Answer Key: The Job That Succeeded Wrong

The System

A daily analytics pipeline that aggregates e-commerce transaction data. A CronJob runs every morning at 06:00 UTC, reading raw orders from a PostgreSQL data warehouse and producing summary tables (revenue by region, order summaries).

[CronJob: daily-rollup] --> [Job Pod]
                                |
                           reads ConfigMap: analytics-config
                                |
                           DB_HOST: analytics-db
                           DB_NAME: warehouse (should be prod)
                                    warehouse_staging (is actually staging)
                                |
                           [PostgreSQL: analytics-db]
                              /              \
                    [warehouse]          [warehouse_staging]
                    142K records/day      14K test records
                    $3M daily revenue     $290K test revenue

What's Broken

Root cause: On December 8, someone applied the staging ConfigMap (analytics-config-staging.yaml) to the production namespace. Both files define a ConfigMap named analytics-config in namespace analytics, but the staging version points to DB_NAME: warehouse_staging. The kubectl apply replaced the production ConfigMap with the staging one.

The job connects to the same database server (analytics-db:5432) but reads from the staging database (warehouse_staging) which has only ~14K test records — about 10x fewer than production. The rollup runs successfully because the schema is identical, but the output is wrong: revenue figures are 10x lower ($290K vs $3M) and record counts are 10x lower (14,293 vs 142,918).

The job log shows Connected to ... analytics-db:5432/warehouse which looks correct. But this is misleading — the log may be printing the configured database name from the ConfigMap at startup, while the actual connection uses the staging database. Or the log format is truncated. The definitive evidence is the metrics: identical record counts (14,293) on Dec 8 and 9 (staging data is static), and revenue dropping from $3M to $290K.

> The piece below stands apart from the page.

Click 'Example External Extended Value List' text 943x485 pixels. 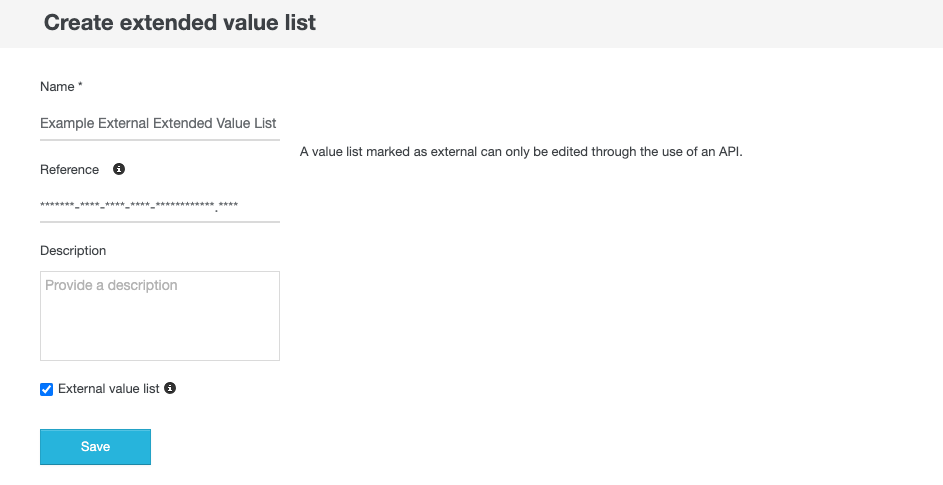(158, 123)
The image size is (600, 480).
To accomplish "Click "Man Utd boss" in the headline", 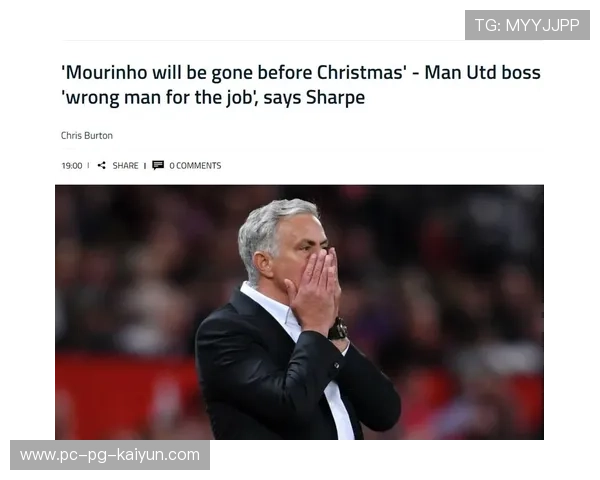I will pyautogui.click(x=483, y=72).
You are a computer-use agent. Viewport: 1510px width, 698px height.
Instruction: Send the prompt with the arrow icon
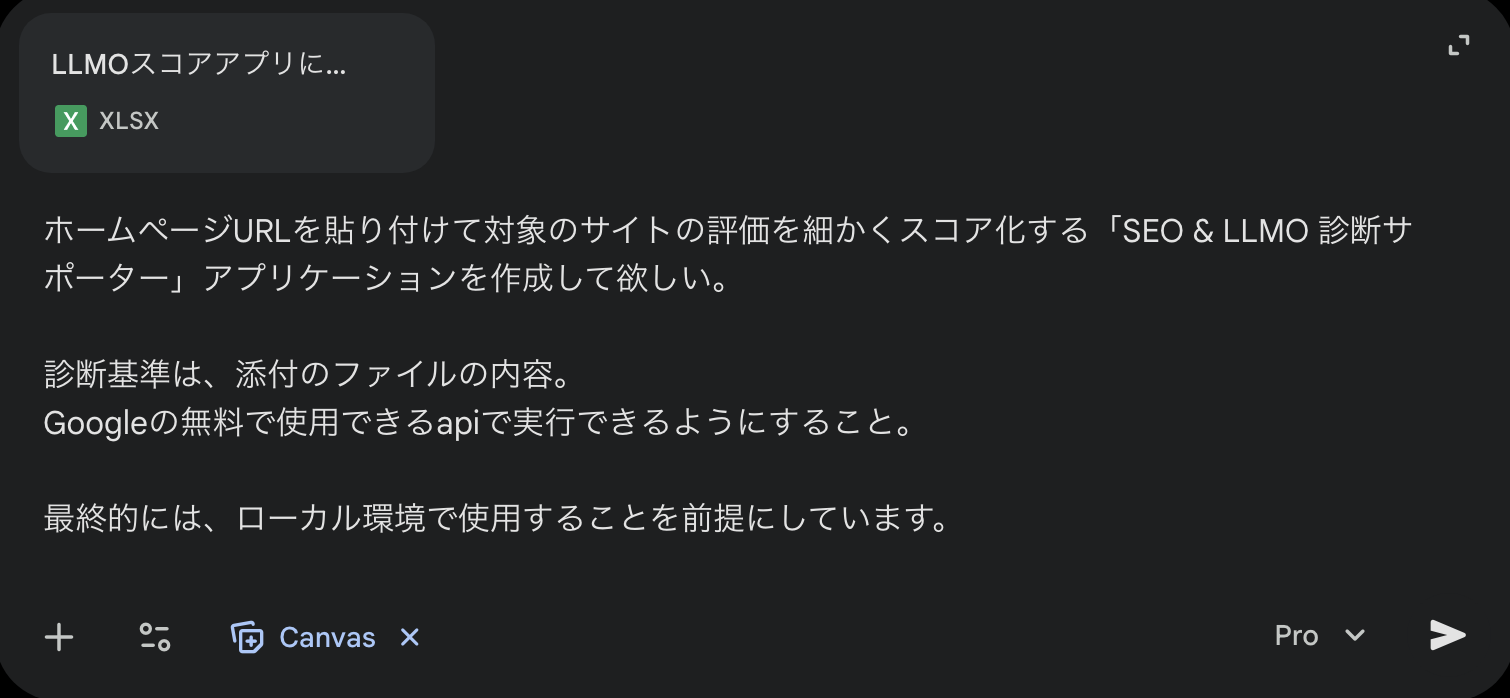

Key clue: Revenue dropping 10x on Dec 8, same day the ConfigMap was replaced. Record counts are identical on Dec 8 and 9 (14,293) — static test data does not change day-to-day.

The Fix

Immediate (restore production config)

# Apply the correct production ConfigMap
kubectl apply -f k8s/configmaps/analytics-config.yaml

# Verify the ConfigMap contents
kubectl get configmap analytics-config -n analytics -o yaml

# Re-run the rollup for the affected dates
kubectl create job daily-rollup-rerun-1208 --from=cronjob/daily-rollup -n analytics

Permanent

  1. Rename the staging ConfigMap to avoid collision:

    # analytics-config-staging.yaml should use a different name:
    metadata:
      name: analytics-config
      namespace: analytics-staging   # Different NAMESPACE, not same namespace
    

  2. Add guardrails:

    # Add a namespace label check to CI
    # Staging configs should target a staging namespace, not analytics
    

  3. Add a data quality check to the rollup job:

    # In the rollup script, add a sanity check:
    if record_count < expected_minimum:
        log.error(f"Record count {record_count} below threshold {expected_minimum}")
        sys.exit(1)
    

  4. Backfill the corrupted data:

    # Re-run for each affected date
    for date in 2024-12-08 2024-12-09; do
      kubectl create job daily-rollup-backfill-${date} \
        --from=cronjob/daily-rollup -n analytics \
        -- --date=${date} --force
    done
    

Verification

# Check the ConfigMap is correct
kubectl get configmap analytics-config -n analytics -o jsonpath='{.data.DB_NAME}'
# Should output: warehouse

# Wait for next scheduled run and check metrics
kubectl logs -n analytics -l job-name=daily-rollup-28366400 --tail=5

# Verify revenue is back to normal range
curl -s http://analytics-dashboard:9090/api/v1/query?query=analytics_daily_revenue_usd

Artifact Decoder

Artifact What It Revealed What Was Misleading
CLI Output Job shows Completed/SUCCESS with normal duration — nothing looks wrong "1/1 Completed" in 4 minutes looks perfectly healthy
Metrics Revenue 10x drop on Dec 8, identical record counts (14,293) on Dec 8 and 9 = static test data The metric names and structure look normal; you must notice the magnitude change
IaC Snippet Two ConfigMaps with the same name in the same namespace — applying the wrong one replaces the right one Both configs look valid individually; the danger is in the naming collision
Log Lines ConfigMap replaced on Dec 8 — correlates with the revenue drop Job log says "warehouse" which is the prod database name — but the data proves otherwise

Skills Demonstrated

  • Recognizing data correctness issues vs execution failures (the job "succeeded" but produced wrong results)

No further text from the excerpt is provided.